Everytime I see this post with new information I hope/wish that the title were true. It just goes to show the sad state of AM radio when you have 2 stations (WGSO, WIST) in a solid, improving market, that are so poorly programmed and so poorly thought of in the advertising community that they can't be sold. An AM station in Valdosta, Georgia was just sold, so there are still people out there buying AMs. But, in New Orleans, we get two wasted signals with poor management, low budget (or in the case of WGSO - no budget) staffs, and two stations that nobody wants.

Add that in with the poorly programmed and managed clusters from Citadel and Clear Channel and it's a pretty sad state for radio in New Orleans.
 
Was there a time when WGSO was successful? When was it and what did it air? What kind of ratings did it have at it's peak?
 
I have an idea. If they can’t bring back Wilkie, how about bringing back Mike Longman, Vance DeGeneres, Bruce Kramer, and maybe Bob Dabney. That would work.
 
Mimo....immediatly after WDSU was sold to Broad Street Communications in the mid 70's and changed call letters to WGSO, they brought in Terrell Metheny as pd for a short time who instituted a combination of music, news and talk. Believe it or not, the station became #1 for a while. The music, called "The Gentle Sound" was on mid days and overnights. News blocks were in drive time and talk in the evening. It defied all general wisdom, was truly unique and very successful. WGSO hasn't fared so well since. ;D
 
There is really no connection between the WGSO you speak of and the WGSO of today. WDSU AM 1280 changed to WGSO about 1973 when the wDSU TV and radio stations were sold separately. It stood for Gulf SOuth and Gentle SOund at various times ... was at times mostly pop adult music, and other times mostly news/talk. In the 80s, 1280 ditched the calls and became WMKJ, Magic 1280 with a r&b oldies format (Heart and Soul), then WODT (for Who Dat) with various formats. The WGSO calls had been out of use for some time.....

Then 990 AM, which had been WJMR, WNNR and WYAT, picked up the WGSO calls after they had been out of service for several years.

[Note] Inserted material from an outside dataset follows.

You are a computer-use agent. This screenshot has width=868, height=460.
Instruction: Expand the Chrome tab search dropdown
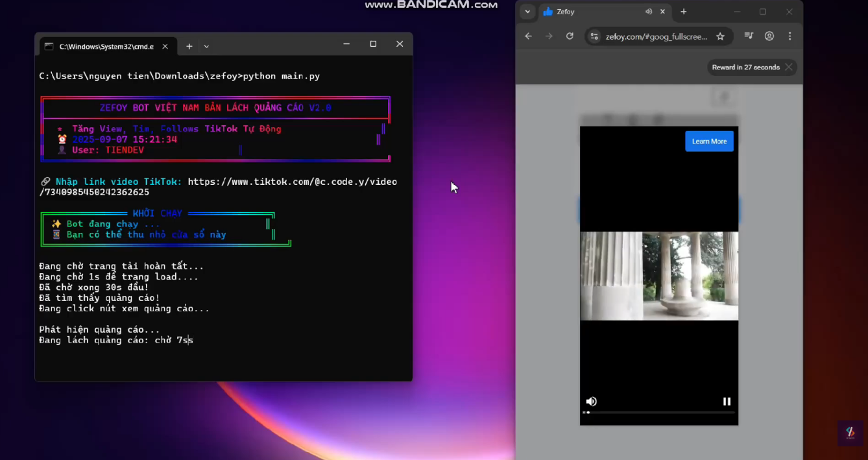[x=527, y=12]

I think this was in the early 90s. So the original WGSO (1280) and the current holder of the calls (990) were two different frequencies, two different owners, and there was I'm sure a time lapse of several years between one station's abandonment of the calls and another one picking them up (probably figuring that there was at least some familiarity with the calls since the previous user of the calls had done fairly well with them).
 
I looked at Wikipedia, and that source indicates the WGSO call letters were dropped by 1280 AM in 1985, and picked up by 990 AM in 1993 ... so there's almost a decade between the two incarnations of "WGSO" ...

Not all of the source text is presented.